# Feature 6-0-0 rate?



## Chncdafied (Jun 12, 2019)

The rate on bag says 1-2 oz. Are we talking volume or weight?

So if the product is a solid (ie. Granular) is the measurements always by weight, and if it's a liquid always by volume?


----------



## sanders4617 (Jul 9, 2018)

That is correct. Dry product is measured in weight, and liquid is measured by volume (measuring cup of some kind).

So use a scale to measure out Feature (or anything dry/granular).


----------



## SNOWBOB11 (Aug 31, 2017)

1-2 oz in weight of feature and many other granular fertilizers actually end up being almost the exact same as if you were to measure it out in a measuring cup.


----------



## Greendoc (Mar 24, 2018)

SNOWBOB11 said:


> 1-2 oz in weight of feature and many other granular fertilizers actually end up being almost the exact same as if you were to measure it out in a measuring cup.

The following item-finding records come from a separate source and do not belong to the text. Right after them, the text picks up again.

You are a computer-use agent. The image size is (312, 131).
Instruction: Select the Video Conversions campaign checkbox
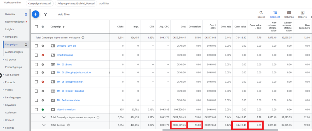click(36, 109)
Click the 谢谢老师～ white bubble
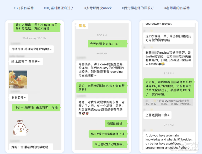 click(x=19, y=97)
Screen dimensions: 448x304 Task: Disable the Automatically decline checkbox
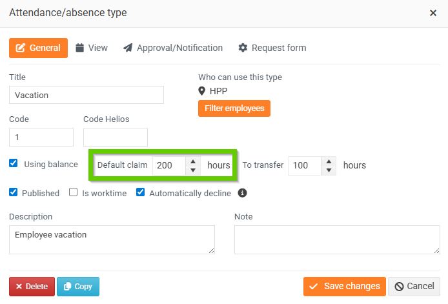coord(141,192)
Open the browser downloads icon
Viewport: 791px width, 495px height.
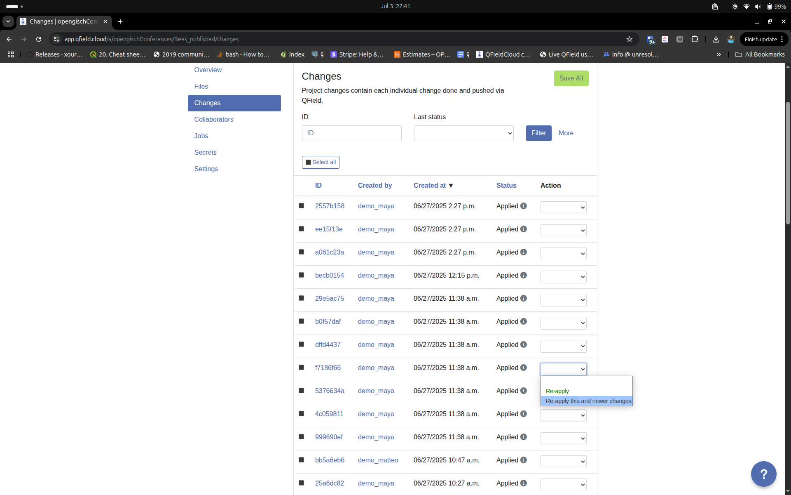716,39

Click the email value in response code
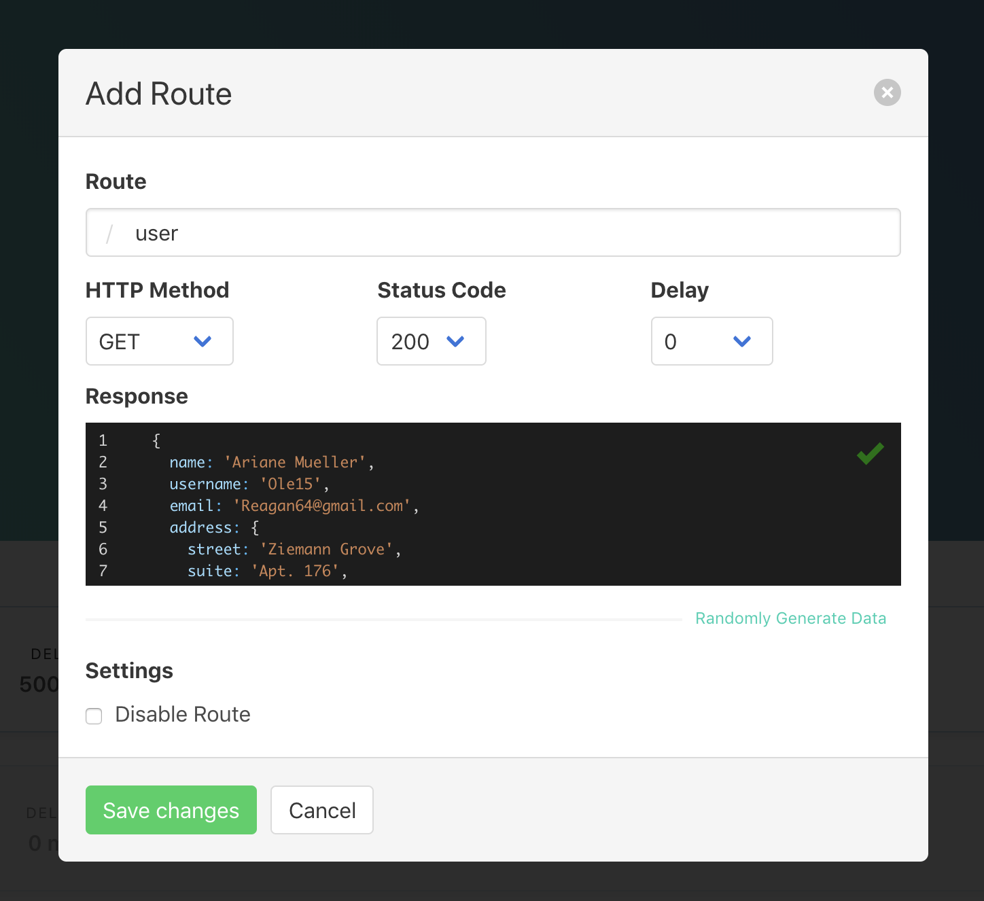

Quite true. In most instances, a 1/4 cup of FEAture per 1000 sq ft is close enough. Do not do this with Herbicides in WDG or DF form. Many of them have varying densities and 1/4 cup of them probably will not equal 2 oz. Furthermore, they often are applied in terms of oz per acre so your margin of error is slim to none with those products.


----------



## Chncdafied (Jun 12, 2019)

Actually weighed out 1 oz of feature and it measured out to roughly .8 fl oz.


----------